Search code examples
sqlmysqlindexingquery-optimizationexplain

index is used with SELECT COUNT(1) but not with SELECT *


Here's my query:

SELECT COUNT(1)
FROM nhd
WHERE gnis_id IN (01372336);

The table definition has an INDEX gnis_id (gnis_id) on it and, indeed, that index is used with this query. BUT when I replace the COUNT(1) with * the index is not used, at least according to EXPLAIN. Why is that? Why would changing the columns I'm getting back change how MySQL is deciding which INDEX to use for the WHERE part of the query?

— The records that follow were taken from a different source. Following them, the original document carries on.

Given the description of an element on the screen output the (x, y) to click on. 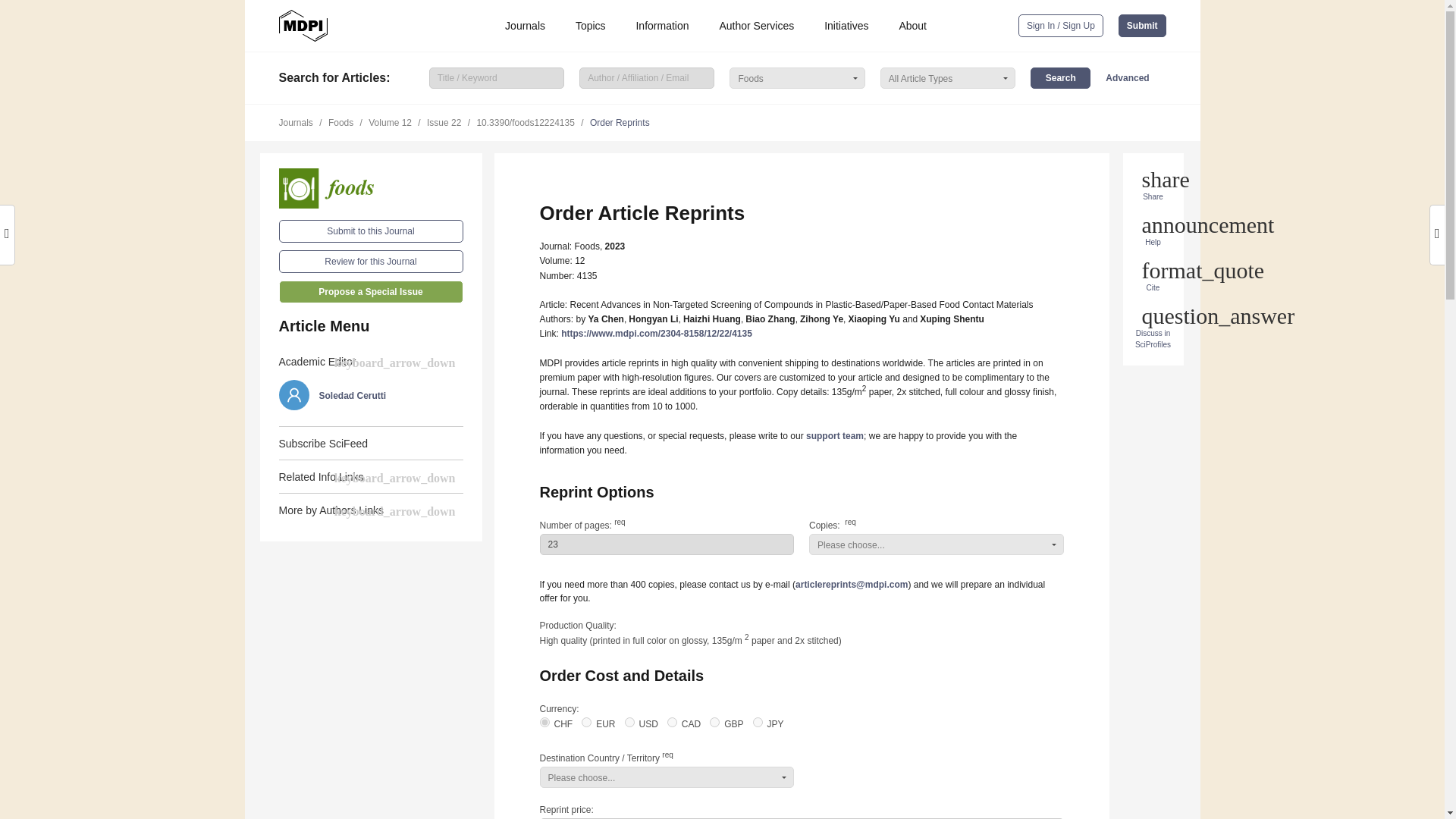
CHF (545, 722)
Foods (371, 188)
JPY (757, 722)
GBP (714, 722)
CAD (671, 722)
MDPI Open Access Journals (303, 25)
USD (629, 722)
Search (1060, 77)
Search (1060, 77)
EUR (585, 722)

Here's the output of the EXPLAIN with *:

id: 1
select_type: SIMPLE
table: nhd
partitions: NULL
type: ALL
possible_keys: gnis_id
key: NULL
key_len: NULL
ref: NULL
rows: 2752840
filtered: 10.00
Extra: Using where

Here's the output of SHOW INDEX FROM nhd:

https://pastebin.com/KXpqBeJm

I'm running MySQL 8.0.33


Solution

  • A guess. Is this the declaration of the column?

    gnis_id VARCHAR(8)
    

    Meanwhile, you are checking those strings against a number:

    WHERE gnis_id IN (01372336)
    

    That means it has to convert each gnis_id to a number before testing.

    Solution:

    WHERE gnis_id IN ("01372336")
    

    With that change, it will look at only 96 rows, not 2,758,717 rows. (Actually, it will be 97 rows -- the extra one is to discover that it is finished.)

    Discussion

    SELECT COUNT(1) can be done entirely in the INDEX's BTree. That is the index is "covering"; EXPLAIN will say "Using index". And, because the index is ordered by gnis_id, the rows it needs to look at are consecutive once the datatypes match.

    SELECT * needs to fetch all the columns, which are found only in the data's BTree.

    The clustered index on id does not need to be involved.